Testing Performed • standard functional test suite on development testbed for 2.9-1 and 2.9-2 [FIXME: pointer to test scope] • standard stress test on development testbed for 2.9-1 [FIXME: pointer to test scope] • SRM-PPS runs 2.9-1 since 2010-02-12 (but receives little load); runs 2.9-2 since 2010-03-05; short functional test passed • SRM-2.9-1 to 2.8-6 downgrade procedure (config/RPM/database) has been validated on SRM-PPS • SRM-2.9-2 to 2.8-6 downgrade procedure (config/RPM/database) has been validated on SRM-PPS • SRM-2.9-1 DB upgrade script successfully (modulo DB jobs) applied to a DB snapshot
Extended downtime during upgrade • Is the upgrade transparent or downtime required?

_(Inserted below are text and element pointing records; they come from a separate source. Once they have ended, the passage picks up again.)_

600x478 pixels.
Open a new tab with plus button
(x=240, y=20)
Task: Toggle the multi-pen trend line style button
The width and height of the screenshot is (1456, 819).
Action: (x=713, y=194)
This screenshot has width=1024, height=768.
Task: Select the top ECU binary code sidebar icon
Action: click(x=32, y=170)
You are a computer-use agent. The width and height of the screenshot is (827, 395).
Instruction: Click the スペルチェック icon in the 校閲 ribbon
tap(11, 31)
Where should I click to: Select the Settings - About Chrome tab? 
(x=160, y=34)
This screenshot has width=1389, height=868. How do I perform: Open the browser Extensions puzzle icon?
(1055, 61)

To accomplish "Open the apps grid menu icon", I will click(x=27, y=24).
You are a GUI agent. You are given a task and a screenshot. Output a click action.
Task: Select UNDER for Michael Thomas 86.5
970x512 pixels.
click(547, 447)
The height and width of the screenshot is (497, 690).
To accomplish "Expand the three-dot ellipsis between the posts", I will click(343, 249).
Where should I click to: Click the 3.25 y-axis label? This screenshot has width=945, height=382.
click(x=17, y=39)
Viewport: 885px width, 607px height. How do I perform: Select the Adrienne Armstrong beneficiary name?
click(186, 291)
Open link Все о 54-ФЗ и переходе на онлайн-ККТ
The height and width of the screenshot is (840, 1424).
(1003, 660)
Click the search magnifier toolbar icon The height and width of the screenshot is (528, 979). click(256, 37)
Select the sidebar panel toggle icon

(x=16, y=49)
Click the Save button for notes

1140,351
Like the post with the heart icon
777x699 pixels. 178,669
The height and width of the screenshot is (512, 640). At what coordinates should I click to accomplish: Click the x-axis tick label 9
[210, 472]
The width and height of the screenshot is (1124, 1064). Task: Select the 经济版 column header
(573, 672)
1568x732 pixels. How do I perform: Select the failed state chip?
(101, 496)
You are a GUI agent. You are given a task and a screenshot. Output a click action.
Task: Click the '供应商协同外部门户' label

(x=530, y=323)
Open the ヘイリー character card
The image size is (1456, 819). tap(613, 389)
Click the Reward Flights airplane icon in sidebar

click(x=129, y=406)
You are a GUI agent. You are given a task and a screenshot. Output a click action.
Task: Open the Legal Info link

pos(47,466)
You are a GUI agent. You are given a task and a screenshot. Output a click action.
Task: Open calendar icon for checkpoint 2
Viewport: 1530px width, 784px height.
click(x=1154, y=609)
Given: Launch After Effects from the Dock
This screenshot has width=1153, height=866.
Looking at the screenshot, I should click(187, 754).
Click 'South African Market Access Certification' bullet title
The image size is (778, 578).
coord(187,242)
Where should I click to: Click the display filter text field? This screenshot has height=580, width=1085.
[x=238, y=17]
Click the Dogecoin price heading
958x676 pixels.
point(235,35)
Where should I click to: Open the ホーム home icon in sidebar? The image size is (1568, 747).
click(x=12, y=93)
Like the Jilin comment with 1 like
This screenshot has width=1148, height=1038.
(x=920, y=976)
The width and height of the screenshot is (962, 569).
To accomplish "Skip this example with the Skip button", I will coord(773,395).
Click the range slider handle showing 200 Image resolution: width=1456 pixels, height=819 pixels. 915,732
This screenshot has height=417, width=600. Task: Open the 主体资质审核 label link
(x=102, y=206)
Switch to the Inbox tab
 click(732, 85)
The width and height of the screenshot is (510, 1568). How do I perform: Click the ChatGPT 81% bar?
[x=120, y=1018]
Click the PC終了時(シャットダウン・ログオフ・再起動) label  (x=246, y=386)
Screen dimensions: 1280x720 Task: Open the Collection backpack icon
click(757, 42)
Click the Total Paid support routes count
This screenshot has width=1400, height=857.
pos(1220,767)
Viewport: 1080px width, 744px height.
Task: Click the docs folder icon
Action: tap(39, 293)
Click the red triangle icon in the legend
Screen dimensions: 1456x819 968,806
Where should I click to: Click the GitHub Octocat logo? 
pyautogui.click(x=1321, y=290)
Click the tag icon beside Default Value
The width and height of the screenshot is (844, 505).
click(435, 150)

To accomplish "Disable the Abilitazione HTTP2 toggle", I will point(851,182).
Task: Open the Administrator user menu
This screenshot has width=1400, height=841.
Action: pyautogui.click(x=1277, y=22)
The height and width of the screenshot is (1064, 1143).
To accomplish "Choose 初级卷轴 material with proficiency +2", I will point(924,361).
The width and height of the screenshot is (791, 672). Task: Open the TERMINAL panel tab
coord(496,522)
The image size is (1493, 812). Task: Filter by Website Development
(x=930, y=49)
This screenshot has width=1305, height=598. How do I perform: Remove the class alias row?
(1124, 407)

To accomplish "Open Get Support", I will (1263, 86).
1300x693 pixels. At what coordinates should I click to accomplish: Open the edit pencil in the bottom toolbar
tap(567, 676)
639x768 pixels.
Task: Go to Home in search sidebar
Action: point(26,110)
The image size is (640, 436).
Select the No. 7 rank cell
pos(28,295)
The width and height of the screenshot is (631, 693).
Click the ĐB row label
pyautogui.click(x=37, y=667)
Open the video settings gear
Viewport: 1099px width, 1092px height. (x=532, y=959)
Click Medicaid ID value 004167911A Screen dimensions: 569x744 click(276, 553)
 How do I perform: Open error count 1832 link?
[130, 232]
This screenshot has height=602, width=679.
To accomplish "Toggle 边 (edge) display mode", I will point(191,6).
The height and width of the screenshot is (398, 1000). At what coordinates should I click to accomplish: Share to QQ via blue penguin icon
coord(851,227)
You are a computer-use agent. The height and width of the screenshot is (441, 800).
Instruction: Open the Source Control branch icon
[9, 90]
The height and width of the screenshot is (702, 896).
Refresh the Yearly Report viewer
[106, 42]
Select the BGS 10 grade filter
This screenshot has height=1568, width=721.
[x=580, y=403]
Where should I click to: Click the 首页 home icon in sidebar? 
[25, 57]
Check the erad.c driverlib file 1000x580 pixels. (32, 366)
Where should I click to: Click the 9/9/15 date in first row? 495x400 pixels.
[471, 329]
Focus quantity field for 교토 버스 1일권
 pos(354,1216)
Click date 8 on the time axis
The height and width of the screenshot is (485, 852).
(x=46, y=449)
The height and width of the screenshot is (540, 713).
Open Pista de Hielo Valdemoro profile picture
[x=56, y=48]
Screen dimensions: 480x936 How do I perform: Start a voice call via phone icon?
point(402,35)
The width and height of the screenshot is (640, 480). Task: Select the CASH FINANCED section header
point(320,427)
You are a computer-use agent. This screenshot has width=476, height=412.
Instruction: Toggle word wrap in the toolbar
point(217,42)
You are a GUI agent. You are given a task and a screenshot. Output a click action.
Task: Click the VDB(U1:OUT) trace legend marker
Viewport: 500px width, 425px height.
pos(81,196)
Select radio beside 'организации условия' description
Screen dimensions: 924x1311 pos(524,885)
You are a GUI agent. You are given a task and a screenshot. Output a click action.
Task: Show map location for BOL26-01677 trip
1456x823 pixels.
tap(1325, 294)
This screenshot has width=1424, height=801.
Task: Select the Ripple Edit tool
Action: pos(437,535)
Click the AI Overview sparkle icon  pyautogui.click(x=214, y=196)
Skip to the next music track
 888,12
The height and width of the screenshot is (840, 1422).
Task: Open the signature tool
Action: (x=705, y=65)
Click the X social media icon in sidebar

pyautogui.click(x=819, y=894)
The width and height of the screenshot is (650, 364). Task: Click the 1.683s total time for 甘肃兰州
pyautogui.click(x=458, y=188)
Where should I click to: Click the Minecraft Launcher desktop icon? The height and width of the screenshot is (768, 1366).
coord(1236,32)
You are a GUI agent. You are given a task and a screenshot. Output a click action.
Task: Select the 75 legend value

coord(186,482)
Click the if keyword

DOWNTIME (both on update and downgrade), outstanding SRM transaction will be failed • Are there major schema changes ? What is the timing of the downtime? yes, major schema changes. Expected downtime: 30min each • What is the impact if the change execution overruns such as a limited change window before production has to restart? No ATLAS data import / export; impact depends on exact date. • Risk if upgrade is not performed • What problems have been encountered with the current version which are fixed in the new one (tickets/incidents)? • major change: remove synchronous stager callbacks, these are responsible for PostMortem12Dec09 and IncidentsSrmSlsRed24Jan2010 (as well as several other periods of unavailability) • feature: bug#60503 allows ATLAS to determine whether a file is accessible; should avoid scheduling some FTS that wold otherwise fail (i.e. lower error rate). • Divergence between current tested/supported version and installed versions? • No divergence yet - SRM-2.9 isn't yet rolled out widely
Change Completion Report • Did the change go as planned ? What were the problems ? • update: took longer than expected (full 30min slot; expected: 5min) • mismatch between "production" DB privileges and those on PPS (and on the "snapshot"): DB upgrade script fails with "insufficient privileges". Fixed By Nilo (also on other instances). • "scheduled" SW update: introduced other/unrelated RPM changes into the test. Rebooted servers to apply new kernel (within update window) • during the test: • SLS probe has "lcg_cp: Invalid argument" at 9:40 (NAGIOS dteam/ops tests at 9:30 were OK) - understood, upgrade procedure not fully followed. • Peak of activity observed at 9:47:30 (mail from Stephane "we start the test" at 9:35), resulting in ~700 requests being rejected because of thread exhaustion • DB high row lock contention observed, cleared up by itself - due to user activity (looping on bringOnline for few files, + SRM-2.9 inefficiency addressed via hotfix) • This led to a number of extra requests rejected because of thread exhaustion • result from initial tests: ChangesCASTORATLASSRMAtlas29TestParamChange, applied on Thu morning. • Downgrade was postponed after postponed after meeting Tue 15:30 (ATLAS ELOG) as the new version had been running smoothly. • Downgrade reviewed Thu 15:30 → keep on 2.9 until after weekend. Consider 2.9 to be "production" if no major issue until Tuesday 16 March. • Tue 16th Agreement that Atlas remains on SRM 2.9 as their production version.